Text section:
Arthritis Today

How Pharmacists Can Help You Safely Juggle Multiple Meds

Do you take more than one medicine for arthritis? Find out how your pharmacy could help you avoid dangerous drug interactions.


What’s in your medicine cabinet? Is it filled with several medicines prescribed by different doctors and an array of over-the-counter drugs? The older you are, the more likely you are to take several medicines a week, according to several reports from the Slone Epidemiology Center at Boston University. In fact, if you’re over 65, there’s good chance you take five or more prescription medicines a week to treat osteoarthritis (OA) and other health conditions.

Taking more than one medicine to treat a single condition or to manage multiple health issues is called “polypharmacy.” Polypharmacy, among older adults in particular, is a growing concern as it raises the risk of dangerous side effects and drug interactions.

 “Sometimes, a person sees multiple specialists and each doctor prescribes medications, so you get some overlap or duplication,” says Donald Miller, PharmD, professor and chair of pharmacy practice at North Dakota State University in Fargo.

Even if you faithfully stick to your doctors’ instructions and closely follow the directions for taking each drug, you could still unknowingly be taking medicines you don’t need or worse – you could be combining drugs that can have unintended interactions, says Miller.

Risks of Taking Multiple Medicines

Many of the drugs you take for arthritis and other conditions can potentially interact with one another. “The effect of one drug can be boosted or partially cancelled out by another,” explains Miller.

Here are two examples:

  • Nonsteroidal anti-inflammatory drugs (NSAIDs) such as ibuprofen (Motrin) and naproxen (Aleve) can hurt your kidneys. Take an NSAID with painkillers, diuretics or other drug that affects the kidneys, and you increase your risk of kidney damage.
  • NSAIDs reduce the effectiveness of medicines used to treat high blood pressure and certain heart conditions.

Your age also plays a role in how drugs interact. As you get older, your metabolism slows, which means it takes longer for your liver to break down and remove each drug from your body. “Medicines that normally don’t interact with each other will now do so because they are in your body longer,” says William F. Harvey, MD, assistant professor of medicine and clinical director in the Division of Rheumatology at Tufts Medical Center.

Dataset excerpts:

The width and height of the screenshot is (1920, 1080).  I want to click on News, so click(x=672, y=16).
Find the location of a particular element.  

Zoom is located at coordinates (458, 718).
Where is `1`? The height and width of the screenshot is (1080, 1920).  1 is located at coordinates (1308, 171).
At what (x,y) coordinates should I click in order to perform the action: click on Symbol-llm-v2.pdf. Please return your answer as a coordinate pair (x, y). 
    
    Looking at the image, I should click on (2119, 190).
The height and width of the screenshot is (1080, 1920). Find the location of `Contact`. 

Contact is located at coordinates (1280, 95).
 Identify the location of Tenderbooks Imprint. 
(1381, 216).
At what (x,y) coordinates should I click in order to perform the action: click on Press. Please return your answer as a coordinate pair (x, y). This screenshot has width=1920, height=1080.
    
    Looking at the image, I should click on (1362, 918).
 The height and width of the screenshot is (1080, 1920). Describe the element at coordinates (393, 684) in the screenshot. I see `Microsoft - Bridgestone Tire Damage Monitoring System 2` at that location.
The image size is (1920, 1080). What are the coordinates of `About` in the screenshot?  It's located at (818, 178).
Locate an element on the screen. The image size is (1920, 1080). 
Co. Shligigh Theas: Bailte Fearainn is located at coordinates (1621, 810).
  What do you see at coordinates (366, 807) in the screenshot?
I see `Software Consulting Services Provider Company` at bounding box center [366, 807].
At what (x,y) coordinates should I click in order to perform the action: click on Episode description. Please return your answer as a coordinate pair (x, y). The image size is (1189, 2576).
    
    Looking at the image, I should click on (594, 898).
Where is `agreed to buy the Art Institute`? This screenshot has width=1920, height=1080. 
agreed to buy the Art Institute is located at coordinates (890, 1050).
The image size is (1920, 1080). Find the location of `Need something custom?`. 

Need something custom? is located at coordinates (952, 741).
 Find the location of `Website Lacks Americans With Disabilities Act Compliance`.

Actions to take:
A – In the article on pharmacists and multiple medicines, what is the term for taking more than one medicine to treat a single condition or to manage multiple health issues?
B – Extend the article on pharmacists and multiple medicines by writing what follows its last sentence.

Answers by task:
A – Polypharmacy.

B –
You might not even realize that you’re mixing drugs, especially when you take over-the-counter medicines. For example, many multi-symptom cold relievers and headache remedies contain NSAIDs or acetaminophen, ingredients that may not be obvious on the front of the package. Adding these products to an NSAID or acetaminophen your doctor has already prescribed could lead to a potential overdose.

Certain “all-natural” herbal remedies also can have dangerous interactions with drugs often prescribed for OA. Taking supplements containing ginkgo, ginger, or dong quai along with NSAIDs can increase the risk of gastrointestinal bleeding. Some Chinese herbs can contain high doses of anti-inflammatory medicines.

The Pharmacy’s Role in Medication Management

Doctors typically go over their patients’ medicines whenever they prescribe a new drug, as well as at follow-up visits. “But sometimes if you have multiple doctors, no one knows what the other one is doing,” says Miller. “That’s where the pharmacist can come into play.”

“Pharmacists are really another layer of defense,” says Dr. Harvey. Going to a pharmacist who is familiar with your medication history can bolster that defense.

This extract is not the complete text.